Вторая мировая война и последовавшая оккупация Франции нанесла непоправимый урон культурной жизни русской диаспоры. Один за другим закрылись русскоязычные журналы и газеты, издательства перестали выпускать русские книги, многие эмигранты, проживающие по нансеновским паспортам, попали под подозрение, были арестованы или вынуждены были эмигрировать. К концу войны ряды русской интеллигенции во Франции изрядно поредели. К тому же в русской колонии началась травля тех, кто, по фактам или просто по слухам, сотрудничал с оккупационными властями. Обвинения были предъявлены многим, включая Берберову, а посмертно и Мережковскому с Гиппиус. Не избежали этой участи и Одоевцева с Г. Ивановым, причем источником компрометирующей информации оказался их старинный друг Адамович. Как впоследствии неоднократно разъясняла сама Одоевцева, во время войны они жили в Биаррице и до прихода немцев устраивали у себя дома благотворительные балы. Однажды в гости был приглашен даже английский адмирал. Объявления об этих вечерах помещались в местной газете; одно из них попалось на глаза Юрию Фельзену (Н.Б. Фрейденштейну), и он послал его служившему в составе Иностранного легиона Адамовичу. Письмо Фельзена дошло с опозданием, Биарриц к тому времени уже был оккупирован, и, по словам Одоевцевой, «Адамович решил, что я принимаю немецких генералов, и с присущим ему талантом расписал всем друзьям, как я верхом катаюсь с немцами»[8]В творческой мастерской. Беседа с Ириной Одоевцевой // Вопросы литературы. 1988. № 12. С. 120.. Хотя отношения с Адамовичем со временем были восстановлены, репутации Одоевцевой и Г. Иванова сильно пострадали. Да и вся их жизнь резко изменилась еще и потому, что в их дом попала американская бомба (сами они в этот момент находились в Париже). Ограблена была и парижская квартира. После войны у них не осталось ни денег, ни имущества, и вся эмиграция отвернулась от них как от коллаборационистов.
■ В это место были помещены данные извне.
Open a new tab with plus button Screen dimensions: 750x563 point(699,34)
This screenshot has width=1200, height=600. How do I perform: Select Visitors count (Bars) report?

Одоевцева пыталась зарабатывать переводами. Переводить сценарии на французский ей помогал ее давний друг, известный французский писатель Жорж Батай. В конце концов супруги решили: для того чтобы выжить, им нужно устроиться в дом для престарелых. В 1955 году их поместили в дом, находящийся в городке Йер на юге Франции. Здесь они оказались совершенно лишены привычной интеллектуальной среды. Большинство обитателей были испанцы, сражавшиеся с Франко и впоследствии нашедшие убежище во Франции. Жалуясь на культурный вакуум, Г. Иванов в письмах постоянно просил знакомых прислать им русские журналы и книги. Навестить их приезжал в Йер Адамович. Помимо тоски губительное влияние на здоровье Г. Иванова оказал южный климат, и он скончался три года спустя.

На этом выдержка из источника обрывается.